§ **About this task**: Repeat word for word, please, only the lines from the one that includes "The height and width of the screenshot is (496, 1024)." through the final line of the data.

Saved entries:
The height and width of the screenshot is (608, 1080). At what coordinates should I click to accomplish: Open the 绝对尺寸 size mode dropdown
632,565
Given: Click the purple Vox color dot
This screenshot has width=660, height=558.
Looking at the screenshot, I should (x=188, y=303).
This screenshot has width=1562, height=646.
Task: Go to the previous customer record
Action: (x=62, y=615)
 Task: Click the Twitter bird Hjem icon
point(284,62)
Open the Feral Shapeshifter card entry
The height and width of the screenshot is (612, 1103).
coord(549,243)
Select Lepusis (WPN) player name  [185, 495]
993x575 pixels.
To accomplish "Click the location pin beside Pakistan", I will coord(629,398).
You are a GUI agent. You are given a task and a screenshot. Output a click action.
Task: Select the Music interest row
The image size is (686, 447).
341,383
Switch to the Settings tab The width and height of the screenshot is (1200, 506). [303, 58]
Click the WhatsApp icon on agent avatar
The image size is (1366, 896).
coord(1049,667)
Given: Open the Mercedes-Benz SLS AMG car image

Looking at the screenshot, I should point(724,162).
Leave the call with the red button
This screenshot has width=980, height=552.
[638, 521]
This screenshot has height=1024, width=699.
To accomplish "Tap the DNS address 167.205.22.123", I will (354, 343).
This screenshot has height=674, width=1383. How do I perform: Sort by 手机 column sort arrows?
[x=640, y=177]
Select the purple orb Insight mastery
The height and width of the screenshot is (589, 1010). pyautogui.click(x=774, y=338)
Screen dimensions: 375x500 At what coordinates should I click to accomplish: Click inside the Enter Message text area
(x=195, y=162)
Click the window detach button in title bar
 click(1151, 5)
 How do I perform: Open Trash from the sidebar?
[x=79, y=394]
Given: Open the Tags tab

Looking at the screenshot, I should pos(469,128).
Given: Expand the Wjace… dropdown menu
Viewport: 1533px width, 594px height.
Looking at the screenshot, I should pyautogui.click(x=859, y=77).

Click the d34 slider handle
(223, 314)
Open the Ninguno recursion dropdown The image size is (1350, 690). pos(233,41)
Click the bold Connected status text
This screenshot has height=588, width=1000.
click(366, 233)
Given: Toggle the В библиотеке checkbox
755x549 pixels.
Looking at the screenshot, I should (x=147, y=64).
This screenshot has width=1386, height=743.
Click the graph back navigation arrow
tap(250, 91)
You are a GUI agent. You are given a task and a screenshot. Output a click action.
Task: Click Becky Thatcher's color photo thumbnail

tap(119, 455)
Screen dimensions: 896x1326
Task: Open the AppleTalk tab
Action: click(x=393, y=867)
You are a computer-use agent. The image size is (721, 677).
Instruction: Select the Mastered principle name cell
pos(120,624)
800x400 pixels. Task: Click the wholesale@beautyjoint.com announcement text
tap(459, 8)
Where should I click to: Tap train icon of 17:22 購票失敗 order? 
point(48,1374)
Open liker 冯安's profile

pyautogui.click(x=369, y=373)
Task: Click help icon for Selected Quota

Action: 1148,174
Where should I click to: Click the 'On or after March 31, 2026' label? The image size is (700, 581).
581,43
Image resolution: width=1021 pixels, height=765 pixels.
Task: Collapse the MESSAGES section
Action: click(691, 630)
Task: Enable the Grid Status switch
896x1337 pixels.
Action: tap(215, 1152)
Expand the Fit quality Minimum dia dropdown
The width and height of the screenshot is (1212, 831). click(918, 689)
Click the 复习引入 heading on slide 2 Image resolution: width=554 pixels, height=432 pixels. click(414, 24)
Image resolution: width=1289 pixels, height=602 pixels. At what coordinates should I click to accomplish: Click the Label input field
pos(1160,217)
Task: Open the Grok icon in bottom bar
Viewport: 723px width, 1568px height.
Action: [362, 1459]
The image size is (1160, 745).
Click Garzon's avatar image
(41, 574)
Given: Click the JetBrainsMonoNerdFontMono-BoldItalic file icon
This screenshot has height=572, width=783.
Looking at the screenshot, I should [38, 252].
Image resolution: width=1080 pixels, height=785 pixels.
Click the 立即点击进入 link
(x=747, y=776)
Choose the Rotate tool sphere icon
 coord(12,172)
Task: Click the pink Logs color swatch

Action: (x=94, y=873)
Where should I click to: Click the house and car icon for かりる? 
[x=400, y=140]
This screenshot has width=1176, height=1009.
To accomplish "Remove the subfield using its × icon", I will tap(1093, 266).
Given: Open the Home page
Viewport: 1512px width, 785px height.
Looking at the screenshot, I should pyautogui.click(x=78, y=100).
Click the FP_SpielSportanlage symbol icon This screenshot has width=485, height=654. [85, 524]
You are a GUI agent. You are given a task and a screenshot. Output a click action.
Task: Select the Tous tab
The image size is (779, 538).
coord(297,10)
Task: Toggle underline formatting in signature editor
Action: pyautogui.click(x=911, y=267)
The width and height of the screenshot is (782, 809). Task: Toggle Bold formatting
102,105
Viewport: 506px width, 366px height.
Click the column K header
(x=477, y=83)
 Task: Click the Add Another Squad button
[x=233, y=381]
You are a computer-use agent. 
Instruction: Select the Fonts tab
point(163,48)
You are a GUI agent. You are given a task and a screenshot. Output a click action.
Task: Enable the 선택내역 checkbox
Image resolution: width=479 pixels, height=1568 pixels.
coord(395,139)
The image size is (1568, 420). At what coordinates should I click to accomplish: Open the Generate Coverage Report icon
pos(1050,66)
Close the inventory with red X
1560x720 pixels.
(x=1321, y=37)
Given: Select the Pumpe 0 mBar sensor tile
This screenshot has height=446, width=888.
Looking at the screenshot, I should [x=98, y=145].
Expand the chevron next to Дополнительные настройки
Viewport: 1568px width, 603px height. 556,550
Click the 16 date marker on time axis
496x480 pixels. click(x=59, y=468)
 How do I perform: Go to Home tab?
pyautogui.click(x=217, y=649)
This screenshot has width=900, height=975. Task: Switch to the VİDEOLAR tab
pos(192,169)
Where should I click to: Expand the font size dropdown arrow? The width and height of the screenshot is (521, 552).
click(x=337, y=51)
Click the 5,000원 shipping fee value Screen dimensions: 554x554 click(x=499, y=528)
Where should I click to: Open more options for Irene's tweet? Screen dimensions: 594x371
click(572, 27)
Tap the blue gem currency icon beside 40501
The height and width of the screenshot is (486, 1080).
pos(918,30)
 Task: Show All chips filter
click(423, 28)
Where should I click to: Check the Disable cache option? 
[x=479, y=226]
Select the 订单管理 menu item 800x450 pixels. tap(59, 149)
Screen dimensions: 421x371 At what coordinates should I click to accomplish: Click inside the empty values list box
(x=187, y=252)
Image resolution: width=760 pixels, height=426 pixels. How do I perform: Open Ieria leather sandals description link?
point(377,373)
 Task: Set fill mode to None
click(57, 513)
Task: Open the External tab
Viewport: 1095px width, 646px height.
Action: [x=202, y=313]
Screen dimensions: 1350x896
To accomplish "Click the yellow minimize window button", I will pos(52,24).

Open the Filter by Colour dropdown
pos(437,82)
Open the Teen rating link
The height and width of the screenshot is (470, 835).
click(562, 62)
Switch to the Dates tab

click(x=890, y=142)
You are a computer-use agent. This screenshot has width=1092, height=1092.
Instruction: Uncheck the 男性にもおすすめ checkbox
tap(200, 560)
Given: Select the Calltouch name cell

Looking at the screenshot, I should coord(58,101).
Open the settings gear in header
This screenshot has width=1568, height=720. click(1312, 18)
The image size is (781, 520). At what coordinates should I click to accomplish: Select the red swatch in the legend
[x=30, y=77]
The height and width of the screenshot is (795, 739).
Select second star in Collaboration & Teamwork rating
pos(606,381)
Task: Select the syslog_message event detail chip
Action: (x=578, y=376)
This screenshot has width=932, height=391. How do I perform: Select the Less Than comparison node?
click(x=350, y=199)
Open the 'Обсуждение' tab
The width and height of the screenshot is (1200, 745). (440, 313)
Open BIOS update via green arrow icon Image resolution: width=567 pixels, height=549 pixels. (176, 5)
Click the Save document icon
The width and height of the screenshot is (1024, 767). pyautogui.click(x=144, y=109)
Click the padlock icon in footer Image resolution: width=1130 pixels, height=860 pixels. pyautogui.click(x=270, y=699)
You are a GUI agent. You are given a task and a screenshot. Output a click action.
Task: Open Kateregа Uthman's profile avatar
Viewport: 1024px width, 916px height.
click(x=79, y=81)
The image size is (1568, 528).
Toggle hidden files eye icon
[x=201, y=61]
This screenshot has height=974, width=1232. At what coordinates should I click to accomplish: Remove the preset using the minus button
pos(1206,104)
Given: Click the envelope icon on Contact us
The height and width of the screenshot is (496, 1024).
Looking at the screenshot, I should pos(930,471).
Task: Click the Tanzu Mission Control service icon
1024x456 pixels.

§ **Response area**:
The height and width of the screenshot is (496, 1024).
Looking at the screenshot, I should pos(930,471).
Task: Click the Tanzu Mission Control service icon
1024x456 pixels.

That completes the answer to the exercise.